[WHAT YOU WILL DO]
• 1. Decide whether each statement below agrees with the excerpt on manganese oxide for flexible supercapacitors. For each one, answer yes or no and quote the words of the excerpt that settle it. (a) The capacitance reached 275 F/g at a scan rate of 5 mV/s. (b) More than 20% of the capacitance was lost after 10,000 cycles. (c) The carbon fabric was oxidized by O₂ plasma treatment.
• 2. Reproduce the excerpt on manganese oxide for flexible supercapacitors from "Academic Editor: Yang" up to and including "on flexible supercapacitors.", swapping "excellent" for "outstanding".

[EXCERPT TO READ]
################
Manganese Oxide on Carbon Fabric for Flexible Supercapacitors

Jianfeng Zhang,¹Mujun Chen,¹Yunwang Ge,²and Qi Liu²

Academic Editor: Yang Song

Received05 May 2016

Accepted26 May 2016

Published23 Jun 2016

Abstract

We report the fabrication of uniform large-area manganese oxide (MnO₂) nanosheets on carbon fabric which oxidized using O₂ plasma treatment (MnO₂/O₂-carbon fabric) via electrodeposition process and their implementation as supercapacitor electrodes. Electrochemical measurements demonstrated that MnO₂/O₂-carbon fabric exhibited capacitance as high as 275 F/g at a scan rate of 5 mV/s; in addition, it showed an excellent cycling performance (less than 20% capacitance loss after 10,000 cycles). All the results suggest that MnO₂/O₂-carbon fabric is a promising electrode material which has great potential for application on flexible supercapacitors.

1. Introduction

With the rapid development of economy, the global energy consumption has been increasing for decades. As a result, the traditional fossil energy faces serious shortages. Green renewable energy such as solar cells and wind power generation set is desired. However, most of the new energy sources are intermittent and unsustainable, which hinder their application greatly [1, 2]. The energy supply gap deriving from the discontinuous characteristics of the renewable sources can be filled by coupling them with energy storage devices, such as supercapacitors (SCs) and batteries, which are able to store energy and deliver it to power the electronics [3–5].
################
[MATERIAL SHOWN]
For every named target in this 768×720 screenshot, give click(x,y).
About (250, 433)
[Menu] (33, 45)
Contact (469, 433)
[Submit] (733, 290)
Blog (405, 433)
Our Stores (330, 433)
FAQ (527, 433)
################
[TASK-BY-TASK SOLUTIONS]
• 1.
(a) Yes: "exhibited capacitance as high as 275 F/g at a scan rate of 5 mV/s"
(b) No: "less than 20% capacitance loss after 10,000 cycles"
(c) Yes: "carbon fabric which oxidized using O₂ plasma treatment"

• 2.
Academic Editor: Yang Song

Received05 May 2016

Accepted26 May 2016

Published23 Jun 2016

Abstract

We report the fabrication of uniform large-area manganese oxide (MnO₂) nanosheets on carbon fabric which oxidized using O₂ plasma treatment (MnO₂/O₂-carbon fabric) via electrodeposition process and their implementation as supercapacitor electrodes. Electrochemical measurements demonstrated that MnO₂/O₂-carbon fabric exhibited capacitance as high as 275 F/g at a scan rate of 5 mV/s; in addition, it showed an outstanding cycling performance (less than 20% capacitance loss after 10,000 cycles). All the results suggest that MnO₂/O₂-carbon fabric is a promising electrode material which has great potential for application on flexible supercapacitors.